Bernie Sanders Defeats Donald Trump In General Election, New Poll Finds


Bernie Sanders would easily beat Donald Trump in a head-to-head matchup in the November 2016 presidential election, new polling data suggests.

U.S. Senator Sanders, an independent socialist from Vermont running for president as a Democrat, would supposedly make Trump feel the Bern by defeating the brash New York businessman and GOP front-runner by a margin of 51 percent to 38 percent, according to a national poll by Quinnipiac University released yesterday.

Trump would lose to Hillary Clinton by a margin of 47 to 40 percent, the same poll suggests.

Most pundits give Sanders, who has spent virtually his entire career in government, little or no chance to overcome Hillary Clinton, her party’s current front-runner, in the Democrat primary, however.

That being said, Clinton was also expected to win the Democrat nomination in 2008 before she was “schlonged” — in Donald Trump’s controversial terminology — by first-term U.S. Senator Barack Obama.

Trump insists that the word in questions stands for “beaten badly” politically and is not meant in a scatalogical sense.

“It is time for the mainstream media to end their obsession with Trump and their virtual news blackout of the Sanders campaign when discussing presidential campaign polling,” a columnist in The Hill argued.

Senator Bernie Sanders in Chicago
[Photo by Joshua Lott/Getty Images]
The same poll claims that 50 percent of America would be embarrassed if Trump became president, while 35 percent have similar misgivings about Hillary Clinton.

U.S. Senators Marco Rubio and Ted Cruz would narrowly defeat Sanders if either of them secure the GOP nomination, according to the poll findings.

“The other leading Republicans fared better against Clinton than Trump did. Rubio got 43 percent to Clinton’s 44 percent, and she and Cruz tied at 44 percent each. Rubio and Cruz both edged out Sanders, but barely,” CBS News added about the Qunnipiac data.

Quinnipiac derived these poll results from a telephone calls with about 1,000 registered voters across the country. While Quinnipiac generally has a good reputation in its public opinion research, a general election poll this far out may not be significant or predictive, with most Americans paying relatively little attention to the ongoing political jockeying and the controversy du jour. The poll has a margin of error of plus or minus 4.6 percent.

A separate new poll claims that a lot of secret Donald Trump support exists out there among college-educated Republicans and Independents, but many are too ashamed to admit it to a live operator at a call center, which may explain why the ex-Celebrity Apprentice star does much better in online voting, even after what many observers across the political spectrum have deemed lackluster debate performances.

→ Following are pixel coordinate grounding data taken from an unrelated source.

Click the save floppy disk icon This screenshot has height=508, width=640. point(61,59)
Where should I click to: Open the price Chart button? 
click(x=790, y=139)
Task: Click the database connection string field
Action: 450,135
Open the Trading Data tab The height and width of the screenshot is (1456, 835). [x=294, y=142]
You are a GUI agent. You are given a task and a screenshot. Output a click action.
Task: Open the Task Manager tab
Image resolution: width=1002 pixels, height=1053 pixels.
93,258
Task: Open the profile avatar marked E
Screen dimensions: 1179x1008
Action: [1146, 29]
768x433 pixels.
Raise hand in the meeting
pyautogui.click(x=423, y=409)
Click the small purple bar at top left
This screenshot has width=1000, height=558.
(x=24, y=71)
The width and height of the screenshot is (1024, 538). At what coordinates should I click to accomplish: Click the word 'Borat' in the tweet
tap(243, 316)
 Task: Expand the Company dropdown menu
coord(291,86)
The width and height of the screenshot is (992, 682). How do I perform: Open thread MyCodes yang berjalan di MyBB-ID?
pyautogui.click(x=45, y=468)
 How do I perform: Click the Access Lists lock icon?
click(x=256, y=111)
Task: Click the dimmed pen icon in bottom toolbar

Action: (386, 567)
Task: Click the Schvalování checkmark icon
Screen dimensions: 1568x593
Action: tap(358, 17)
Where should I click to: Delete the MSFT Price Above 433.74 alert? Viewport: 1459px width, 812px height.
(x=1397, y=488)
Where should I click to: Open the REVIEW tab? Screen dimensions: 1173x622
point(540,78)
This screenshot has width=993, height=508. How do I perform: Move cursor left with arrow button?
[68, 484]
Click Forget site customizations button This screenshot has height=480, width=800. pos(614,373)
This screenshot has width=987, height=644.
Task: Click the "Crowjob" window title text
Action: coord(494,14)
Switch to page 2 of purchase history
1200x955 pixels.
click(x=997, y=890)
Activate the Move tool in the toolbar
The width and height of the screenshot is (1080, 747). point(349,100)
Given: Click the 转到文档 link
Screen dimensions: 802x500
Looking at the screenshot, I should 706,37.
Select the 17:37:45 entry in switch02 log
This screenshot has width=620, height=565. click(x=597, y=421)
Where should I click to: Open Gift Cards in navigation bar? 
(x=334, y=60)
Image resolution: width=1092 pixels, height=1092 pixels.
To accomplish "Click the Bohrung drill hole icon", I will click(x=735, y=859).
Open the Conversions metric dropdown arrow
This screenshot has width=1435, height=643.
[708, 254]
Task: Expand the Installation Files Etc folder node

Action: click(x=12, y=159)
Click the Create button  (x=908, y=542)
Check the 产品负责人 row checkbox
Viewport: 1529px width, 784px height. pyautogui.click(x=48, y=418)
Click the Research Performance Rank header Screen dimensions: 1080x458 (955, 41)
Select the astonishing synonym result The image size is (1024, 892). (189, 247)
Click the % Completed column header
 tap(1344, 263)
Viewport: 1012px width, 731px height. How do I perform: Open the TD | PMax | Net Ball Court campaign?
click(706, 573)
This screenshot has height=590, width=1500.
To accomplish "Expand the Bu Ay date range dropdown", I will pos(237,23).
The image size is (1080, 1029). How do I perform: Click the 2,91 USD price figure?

A phenomenon called social desirability bias may explain the differential between phone and online poll results, marketing firm Morning Consult asserted, “people being reluctant to select Trump when talking to another person because they do not believe it will be viewed as a socially acceptable decision.”

As an aside, you may recall that Sen. John McCain, a U.S. Navy war hero who was a prisoner of war in the so-called Hanoi Hilton during Vietnam, was mocked for his age when he ran against Obama in the 2008 general election as the Republican standard-bearer, but relatively little has been said about the fact that Bernie Sanders is 74 and Hillary Clinton is 68.

According to most polls, which as alluded to above may or may not be accurate as recent elections have demonstrated, Trump still consistently leads the Republican field nationally and in the early primary states of New Hampshire and South Carolina, while U.S. Senator Ted Cruz currently is ahead in projections for the Iowa Caucuses. Prior polls have showed him beating Clinton, which seems to indicate the volatility of the electorate.

In a CNN/ORC poll released today, first-time candidate Trump is still in the driver’s seat and leads closest rival Ted Cruz by a margin of 39 percent to 18 percent for the Republican nomination. “Donald Trump is closing out the year with a dominating and daunting lead over the rest of the GOP field, defying skeptics, while the low-polling candidates face increasingly dire prospects,” Politico explained.

Hillary Clinton and Bernie Sanders at NH Debate on ABC
[Photo by Andrew Burton/Getty Images]
Give the Qunnipiac poll results, do you think Bernie Sanders has a realistic path to victory both in the primaries over Hillary Clinton and in the general election against the eventual Republican nominee?